- [Exercise requirements]: Copy out each line below in which the string "computer" appears.

Segment Start: Provided material

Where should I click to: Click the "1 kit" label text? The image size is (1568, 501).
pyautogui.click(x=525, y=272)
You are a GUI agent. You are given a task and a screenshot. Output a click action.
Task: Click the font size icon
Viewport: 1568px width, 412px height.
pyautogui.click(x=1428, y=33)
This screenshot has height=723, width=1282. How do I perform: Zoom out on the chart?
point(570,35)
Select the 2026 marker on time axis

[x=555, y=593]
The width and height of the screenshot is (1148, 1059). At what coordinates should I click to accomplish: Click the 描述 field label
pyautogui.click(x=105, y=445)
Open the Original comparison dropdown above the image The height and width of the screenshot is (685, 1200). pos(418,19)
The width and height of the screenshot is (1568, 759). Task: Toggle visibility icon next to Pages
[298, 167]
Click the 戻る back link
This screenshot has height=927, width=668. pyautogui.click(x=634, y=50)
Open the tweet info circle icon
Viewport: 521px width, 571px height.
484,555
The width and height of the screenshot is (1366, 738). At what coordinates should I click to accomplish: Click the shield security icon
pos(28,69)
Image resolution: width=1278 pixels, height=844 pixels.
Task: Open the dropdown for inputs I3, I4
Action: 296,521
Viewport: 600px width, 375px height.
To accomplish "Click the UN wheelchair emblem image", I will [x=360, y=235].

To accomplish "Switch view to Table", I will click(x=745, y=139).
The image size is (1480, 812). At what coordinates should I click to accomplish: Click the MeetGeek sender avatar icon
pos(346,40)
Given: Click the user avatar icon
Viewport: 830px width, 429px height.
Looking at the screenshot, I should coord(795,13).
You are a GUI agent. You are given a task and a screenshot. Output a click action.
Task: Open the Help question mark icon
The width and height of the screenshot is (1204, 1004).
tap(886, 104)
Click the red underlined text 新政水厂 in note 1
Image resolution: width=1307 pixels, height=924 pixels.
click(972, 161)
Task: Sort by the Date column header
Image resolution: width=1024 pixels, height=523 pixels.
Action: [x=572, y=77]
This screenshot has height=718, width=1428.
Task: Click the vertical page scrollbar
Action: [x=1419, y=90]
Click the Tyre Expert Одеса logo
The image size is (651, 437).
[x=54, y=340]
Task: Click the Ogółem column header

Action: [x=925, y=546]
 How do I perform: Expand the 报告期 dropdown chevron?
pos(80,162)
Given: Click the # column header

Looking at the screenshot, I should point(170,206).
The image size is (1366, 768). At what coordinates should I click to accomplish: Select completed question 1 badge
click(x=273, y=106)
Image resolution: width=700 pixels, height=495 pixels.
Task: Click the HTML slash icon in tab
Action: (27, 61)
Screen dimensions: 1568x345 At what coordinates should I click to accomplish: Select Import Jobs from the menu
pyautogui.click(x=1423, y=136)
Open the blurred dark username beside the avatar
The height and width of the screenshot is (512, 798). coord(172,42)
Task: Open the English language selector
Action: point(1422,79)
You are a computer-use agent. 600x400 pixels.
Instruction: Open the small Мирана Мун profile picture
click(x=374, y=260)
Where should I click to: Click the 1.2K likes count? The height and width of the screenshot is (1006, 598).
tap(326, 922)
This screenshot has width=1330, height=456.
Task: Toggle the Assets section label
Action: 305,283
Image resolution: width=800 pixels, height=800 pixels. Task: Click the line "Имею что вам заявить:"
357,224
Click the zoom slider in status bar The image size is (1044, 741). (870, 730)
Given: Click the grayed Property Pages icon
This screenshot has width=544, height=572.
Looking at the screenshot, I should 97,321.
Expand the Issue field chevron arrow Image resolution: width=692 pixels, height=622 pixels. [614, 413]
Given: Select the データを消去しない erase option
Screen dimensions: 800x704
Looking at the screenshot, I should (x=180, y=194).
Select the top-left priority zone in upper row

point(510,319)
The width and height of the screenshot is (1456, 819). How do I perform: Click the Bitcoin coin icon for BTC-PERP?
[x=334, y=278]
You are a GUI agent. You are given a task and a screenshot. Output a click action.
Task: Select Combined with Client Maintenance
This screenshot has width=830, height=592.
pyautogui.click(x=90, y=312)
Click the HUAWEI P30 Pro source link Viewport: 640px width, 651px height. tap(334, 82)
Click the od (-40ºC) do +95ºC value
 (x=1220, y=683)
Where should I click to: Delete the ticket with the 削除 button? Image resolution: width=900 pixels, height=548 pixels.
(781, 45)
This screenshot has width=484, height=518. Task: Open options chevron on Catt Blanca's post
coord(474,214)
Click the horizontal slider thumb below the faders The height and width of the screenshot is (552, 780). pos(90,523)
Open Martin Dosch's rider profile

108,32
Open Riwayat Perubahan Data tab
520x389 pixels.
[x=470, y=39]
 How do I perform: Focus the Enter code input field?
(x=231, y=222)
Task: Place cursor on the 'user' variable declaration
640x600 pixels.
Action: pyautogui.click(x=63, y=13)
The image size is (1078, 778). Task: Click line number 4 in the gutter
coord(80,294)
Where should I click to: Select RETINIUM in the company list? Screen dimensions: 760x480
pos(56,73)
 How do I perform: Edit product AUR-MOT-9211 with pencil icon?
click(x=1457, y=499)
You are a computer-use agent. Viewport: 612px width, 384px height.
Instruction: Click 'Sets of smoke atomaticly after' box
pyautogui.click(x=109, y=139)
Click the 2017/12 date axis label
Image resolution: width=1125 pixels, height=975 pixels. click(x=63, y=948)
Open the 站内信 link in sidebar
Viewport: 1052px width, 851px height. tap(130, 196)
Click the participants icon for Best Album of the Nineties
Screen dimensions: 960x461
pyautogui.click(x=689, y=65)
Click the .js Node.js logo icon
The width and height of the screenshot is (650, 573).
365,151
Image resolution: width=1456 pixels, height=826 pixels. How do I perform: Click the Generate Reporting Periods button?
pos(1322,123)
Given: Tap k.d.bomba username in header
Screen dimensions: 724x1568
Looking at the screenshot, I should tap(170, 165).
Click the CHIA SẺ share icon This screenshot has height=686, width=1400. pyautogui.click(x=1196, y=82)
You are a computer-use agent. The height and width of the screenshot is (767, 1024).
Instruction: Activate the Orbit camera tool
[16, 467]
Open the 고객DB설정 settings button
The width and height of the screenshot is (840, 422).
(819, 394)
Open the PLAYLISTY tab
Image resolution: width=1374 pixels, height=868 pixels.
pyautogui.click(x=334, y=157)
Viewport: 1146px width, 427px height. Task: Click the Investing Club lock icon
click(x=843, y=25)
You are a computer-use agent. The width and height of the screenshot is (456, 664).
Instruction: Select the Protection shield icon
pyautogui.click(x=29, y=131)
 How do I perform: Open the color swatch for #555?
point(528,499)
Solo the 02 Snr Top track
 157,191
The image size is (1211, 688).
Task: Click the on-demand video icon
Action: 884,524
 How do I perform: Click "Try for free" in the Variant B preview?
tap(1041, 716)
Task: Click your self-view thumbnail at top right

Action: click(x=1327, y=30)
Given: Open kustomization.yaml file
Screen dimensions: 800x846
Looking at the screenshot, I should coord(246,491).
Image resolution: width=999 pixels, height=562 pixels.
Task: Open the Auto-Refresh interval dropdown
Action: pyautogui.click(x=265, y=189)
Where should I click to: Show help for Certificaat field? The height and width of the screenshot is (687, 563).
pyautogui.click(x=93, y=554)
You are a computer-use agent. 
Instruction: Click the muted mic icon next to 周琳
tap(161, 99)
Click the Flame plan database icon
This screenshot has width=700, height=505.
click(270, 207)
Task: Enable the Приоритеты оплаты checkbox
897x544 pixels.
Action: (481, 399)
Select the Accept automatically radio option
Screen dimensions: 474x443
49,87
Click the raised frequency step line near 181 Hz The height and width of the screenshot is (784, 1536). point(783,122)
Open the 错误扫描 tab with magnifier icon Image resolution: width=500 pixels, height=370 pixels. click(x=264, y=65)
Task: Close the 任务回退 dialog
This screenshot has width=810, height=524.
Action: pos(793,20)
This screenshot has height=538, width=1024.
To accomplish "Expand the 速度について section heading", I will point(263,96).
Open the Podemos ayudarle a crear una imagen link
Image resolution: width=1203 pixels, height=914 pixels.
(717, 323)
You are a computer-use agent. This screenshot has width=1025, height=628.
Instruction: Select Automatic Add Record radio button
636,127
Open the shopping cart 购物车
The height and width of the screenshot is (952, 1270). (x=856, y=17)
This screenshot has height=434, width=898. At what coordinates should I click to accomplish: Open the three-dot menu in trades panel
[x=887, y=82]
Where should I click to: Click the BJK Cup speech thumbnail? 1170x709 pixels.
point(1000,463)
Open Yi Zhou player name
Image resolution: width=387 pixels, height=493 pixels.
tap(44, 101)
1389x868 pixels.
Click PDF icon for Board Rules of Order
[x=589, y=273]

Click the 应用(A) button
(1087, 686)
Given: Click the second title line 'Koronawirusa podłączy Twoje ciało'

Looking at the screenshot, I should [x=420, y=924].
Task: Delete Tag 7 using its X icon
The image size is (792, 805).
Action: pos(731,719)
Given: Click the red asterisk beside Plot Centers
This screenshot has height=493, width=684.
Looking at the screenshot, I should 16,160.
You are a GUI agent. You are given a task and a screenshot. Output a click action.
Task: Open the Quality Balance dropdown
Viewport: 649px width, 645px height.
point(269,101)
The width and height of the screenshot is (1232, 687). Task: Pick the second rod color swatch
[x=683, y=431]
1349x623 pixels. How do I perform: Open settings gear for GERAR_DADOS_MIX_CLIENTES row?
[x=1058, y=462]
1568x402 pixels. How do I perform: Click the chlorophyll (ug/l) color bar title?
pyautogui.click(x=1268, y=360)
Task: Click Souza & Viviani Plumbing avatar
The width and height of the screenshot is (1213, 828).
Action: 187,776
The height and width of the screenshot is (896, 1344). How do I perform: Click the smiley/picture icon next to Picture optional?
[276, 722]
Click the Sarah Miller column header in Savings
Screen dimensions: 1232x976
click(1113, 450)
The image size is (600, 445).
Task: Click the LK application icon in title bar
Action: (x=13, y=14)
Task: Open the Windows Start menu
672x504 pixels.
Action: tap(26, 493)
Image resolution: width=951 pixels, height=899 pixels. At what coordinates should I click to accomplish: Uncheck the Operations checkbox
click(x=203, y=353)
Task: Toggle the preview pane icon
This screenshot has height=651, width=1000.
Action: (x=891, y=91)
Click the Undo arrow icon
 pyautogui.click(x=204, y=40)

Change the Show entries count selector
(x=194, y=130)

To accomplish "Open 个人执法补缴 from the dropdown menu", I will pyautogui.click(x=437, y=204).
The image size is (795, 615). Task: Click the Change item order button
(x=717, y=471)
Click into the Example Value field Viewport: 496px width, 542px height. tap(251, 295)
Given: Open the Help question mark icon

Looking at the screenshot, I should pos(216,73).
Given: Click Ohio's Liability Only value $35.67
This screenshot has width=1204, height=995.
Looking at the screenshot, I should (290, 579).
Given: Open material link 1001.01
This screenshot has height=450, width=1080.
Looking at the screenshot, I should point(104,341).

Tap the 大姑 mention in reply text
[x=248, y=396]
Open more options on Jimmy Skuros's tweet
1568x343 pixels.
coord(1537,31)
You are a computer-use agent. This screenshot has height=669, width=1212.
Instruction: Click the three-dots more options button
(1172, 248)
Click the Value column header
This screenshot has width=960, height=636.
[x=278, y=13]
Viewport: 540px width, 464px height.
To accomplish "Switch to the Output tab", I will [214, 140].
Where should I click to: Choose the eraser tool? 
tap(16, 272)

Segment End: Provided material

- [Output for this exercise]:
You are a computer-use agent. 600x400 pixels.
You are a computer-use agent. Viewport: 612px width, 384px height.
You are a computer-use agent. The height and width of the screenshot is (767, 1024).
You are a computer-use agent. The width and height of the screenshot is (456, 664).
You are a computer-use agent. 
You are a computer-use agent. This screenshot has width=1025, height=628.
You are a computer-use agent. This screenshot has height=669, width=1212.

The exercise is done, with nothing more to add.